Responding to stories of sexual and physical violence against children due to foster permanency issues, Ellis said these stories reaffirm the need for child services departments and others to discuss the issues in the proposed task force.
Rep. Lloyd Larsen, R-Lander, co-chairs the legislative Tribal Relations Committee with Ellis and is a key proponent of the task force bill.
Larsen told Cowboy State Daily that while many non-native guardian families are rejoicing at the thought of ICWA being overturned, many native families dread the thought.
“You hear the concerns from tribal members and families across the nation that are crying out and saying, ‘Are we going to revert back to pre-ICWA days when 80% of every (Native) home had one child taken out and placed somewhere else?’” said Larsen.
Larsen said it is a tricky balance, trying to preserve tribal cultures while addressing children’s best interests, but in carrying the bill he hopes to prevent “the pendulum from swinging the other way,” back to forced assimilation.
Political Class, Not Just Race
Larsen in legislative presentations has highlighted the federal government’s position on ICWA in the Supreme Court case against it: that it’s not racial discrimination, but is an inter-governmental law.
The ICWA language treats American Indian children as members of a political class, not merely a race.
The federal government argued before the Supreme Court on Nov. 9 that Congress has the right to deal with off-reservation Indian children as subjects of a “lesser sovereign” – the tribes.

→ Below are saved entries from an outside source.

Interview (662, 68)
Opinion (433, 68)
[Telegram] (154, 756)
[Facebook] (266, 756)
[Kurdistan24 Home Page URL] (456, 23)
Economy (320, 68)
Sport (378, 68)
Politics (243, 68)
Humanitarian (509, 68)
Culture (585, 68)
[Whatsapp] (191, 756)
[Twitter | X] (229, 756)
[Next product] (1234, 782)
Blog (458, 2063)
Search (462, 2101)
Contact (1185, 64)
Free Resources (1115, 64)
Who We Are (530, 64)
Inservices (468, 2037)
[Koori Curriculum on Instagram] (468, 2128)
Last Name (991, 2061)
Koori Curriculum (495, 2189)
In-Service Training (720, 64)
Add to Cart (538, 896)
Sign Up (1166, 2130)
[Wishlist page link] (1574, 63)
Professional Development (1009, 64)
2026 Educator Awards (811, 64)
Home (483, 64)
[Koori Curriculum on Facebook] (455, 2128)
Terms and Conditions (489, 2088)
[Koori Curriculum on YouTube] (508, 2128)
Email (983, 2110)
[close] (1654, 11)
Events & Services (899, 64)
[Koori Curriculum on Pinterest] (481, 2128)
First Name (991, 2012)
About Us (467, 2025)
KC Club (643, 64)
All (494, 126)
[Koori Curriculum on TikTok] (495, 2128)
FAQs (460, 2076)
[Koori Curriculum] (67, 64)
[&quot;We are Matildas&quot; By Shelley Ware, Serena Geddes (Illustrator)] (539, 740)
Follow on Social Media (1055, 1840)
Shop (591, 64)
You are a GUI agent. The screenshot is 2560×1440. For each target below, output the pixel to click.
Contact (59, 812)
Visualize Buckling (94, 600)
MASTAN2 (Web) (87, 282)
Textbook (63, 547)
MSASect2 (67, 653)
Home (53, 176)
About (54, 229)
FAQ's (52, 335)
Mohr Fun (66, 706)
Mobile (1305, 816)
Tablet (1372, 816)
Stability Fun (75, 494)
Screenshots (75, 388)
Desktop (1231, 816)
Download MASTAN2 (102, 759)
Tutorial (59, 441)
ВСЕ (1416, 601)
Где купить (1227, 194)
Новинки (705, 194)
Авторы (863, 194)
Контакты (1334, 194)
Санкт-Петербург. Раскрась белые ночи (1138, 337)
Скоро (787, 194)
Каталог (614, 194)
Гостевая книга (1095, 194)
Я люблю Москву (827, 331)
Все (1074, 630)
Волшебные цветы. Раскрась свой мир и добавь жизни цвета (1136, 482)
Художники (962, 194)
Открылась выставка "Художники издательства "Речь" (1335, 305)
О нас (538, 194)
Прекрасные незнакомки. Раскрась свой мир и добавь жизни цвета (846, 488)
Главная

Congress historically has regulated Indian tribes as lesser sovereigns. Should the Supreme Court declare that ICWA is racially discriminatory, the court could upend volumes of Indian law along with it.
The foster families challenging ICWA argued that the law treats native children living off the reservation as a tribal “resource” and “possession.”
Having passed the Senate, SF 94 reached the state House of Representatives on Tuesday but has not yet been assigned to a committee. HB 19 was placed on the House general file Wednesday, but will have to get through both the House and Senate to become law.